_WHAT YOU SHOULD DO_: After locating the line with "Viewport: 1314px width, 929px" in the entries below, set down exactly that line and each one after it to the end, skipping pictures.

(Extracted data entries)
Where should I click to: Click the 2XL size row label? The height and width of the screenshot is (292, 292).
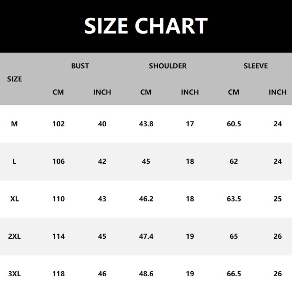tap(14, 237)

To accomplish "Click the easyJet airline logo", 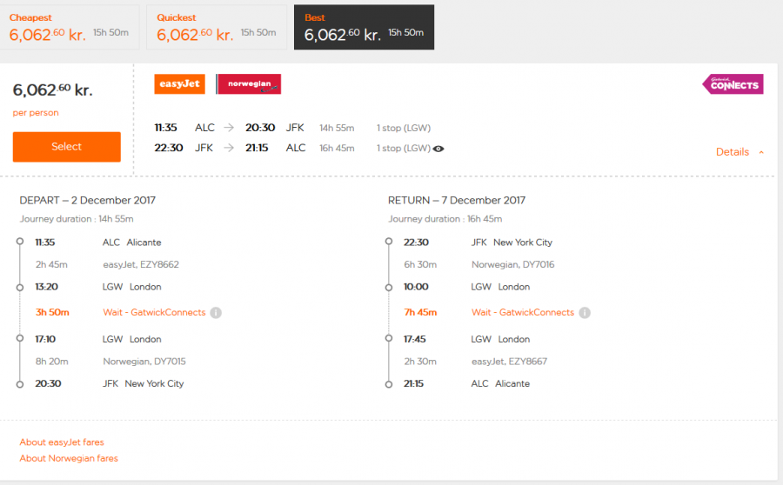I will pos(179,84).
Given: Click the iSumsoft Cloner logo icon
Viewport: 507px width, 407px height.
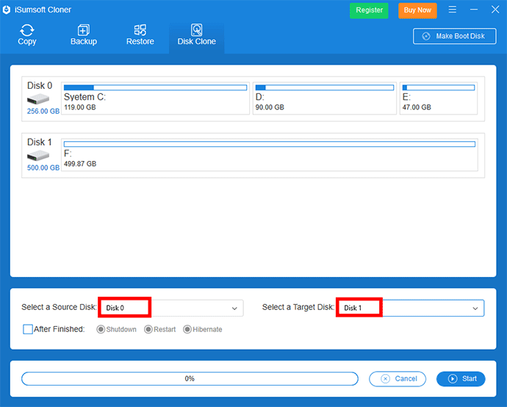Looking at the screenshot, I should [8, 10].
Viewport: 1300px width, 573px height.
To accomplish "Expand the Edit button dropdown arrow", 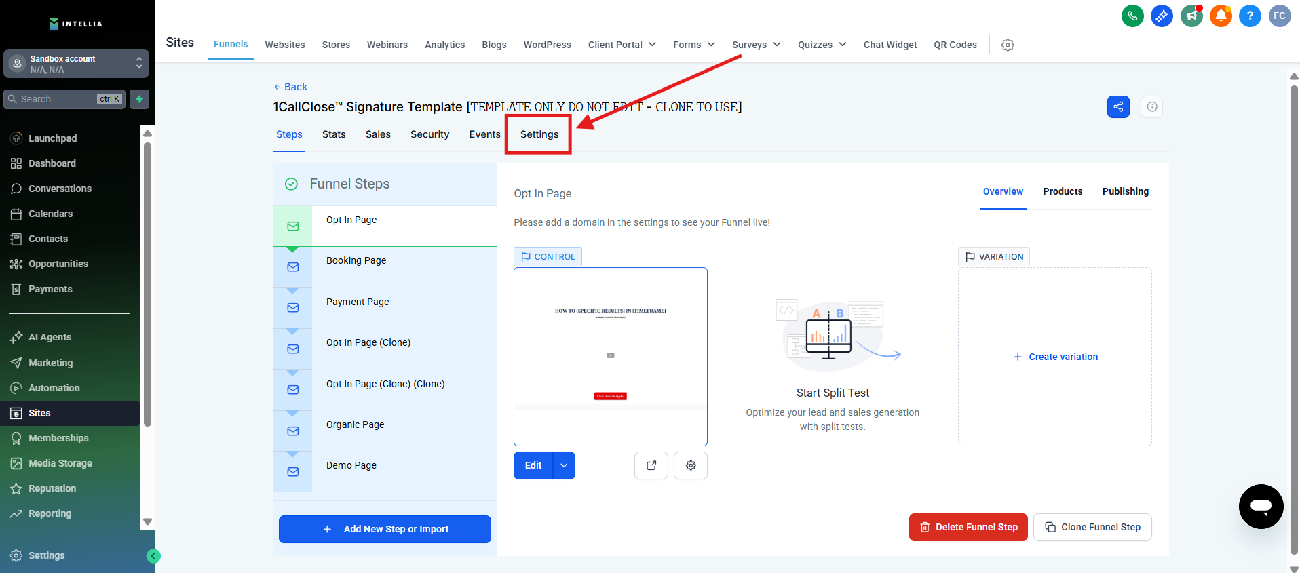I will tap(564, 465).
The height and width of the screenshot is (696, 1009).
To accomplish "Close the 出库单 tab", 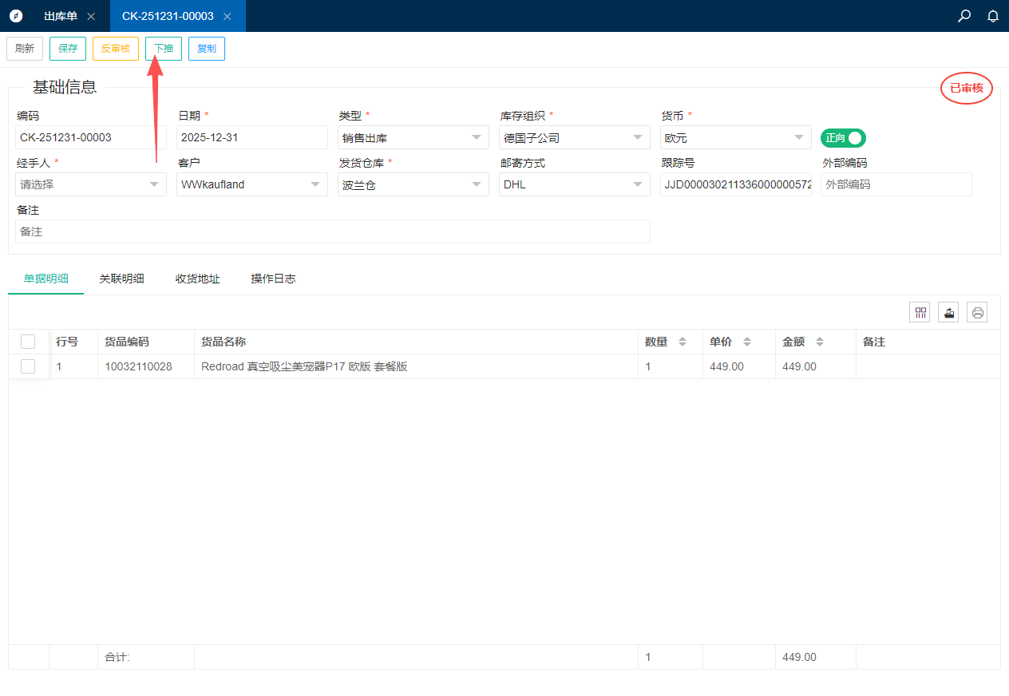I will (x=91, y=16).
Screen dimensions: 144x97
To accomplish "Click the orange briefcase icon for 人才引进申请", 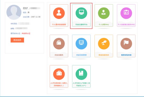I will pos(59,74).
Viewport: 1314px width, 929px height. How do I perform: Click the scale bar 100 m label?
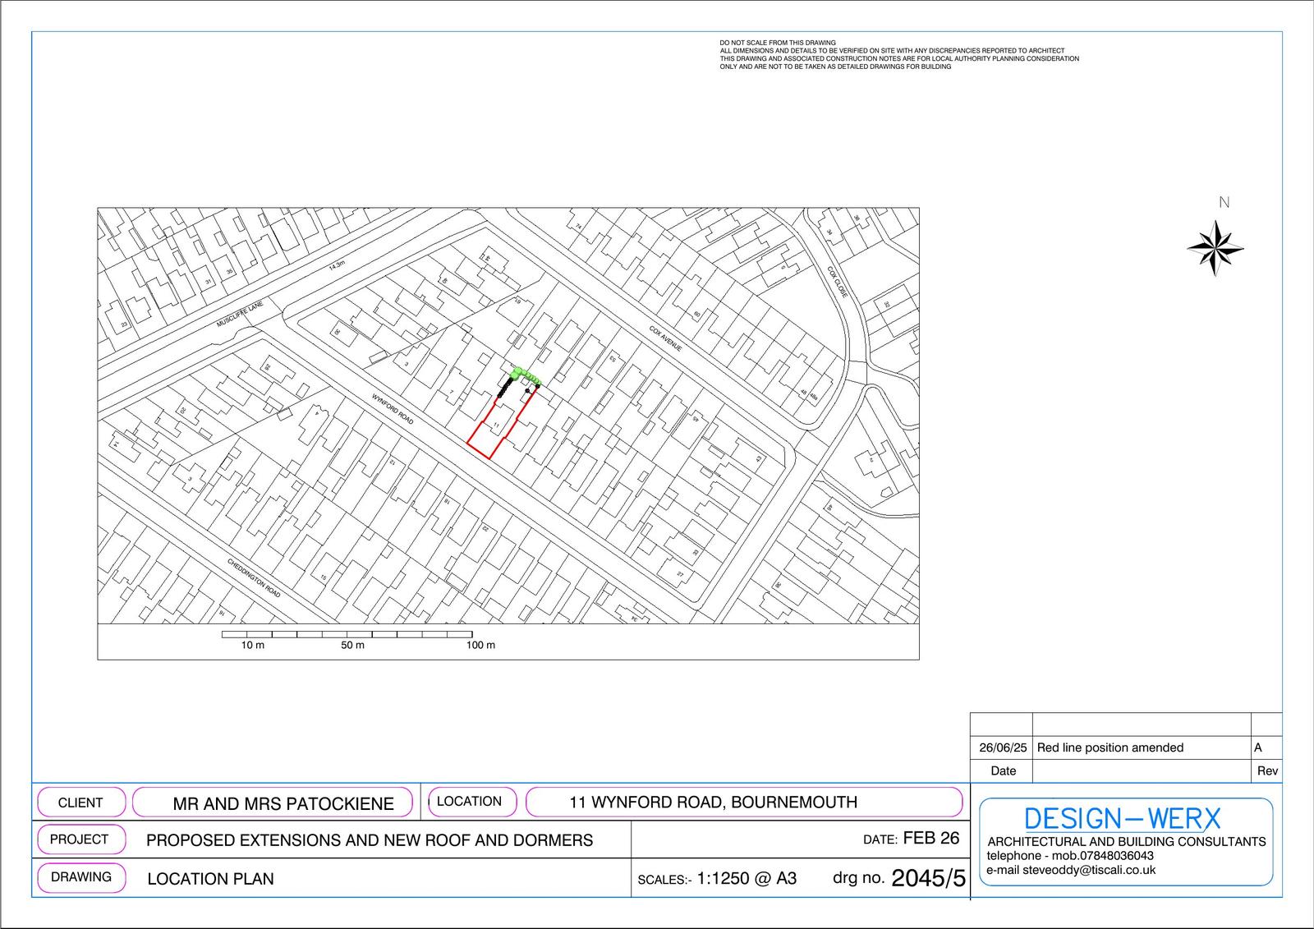[x=480, y=645]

_YOUR SOLUTION_:
Viewport: 1314px width, 929px height. How do I perform: Click the scale bar 100 m label?
[x=480, y=645]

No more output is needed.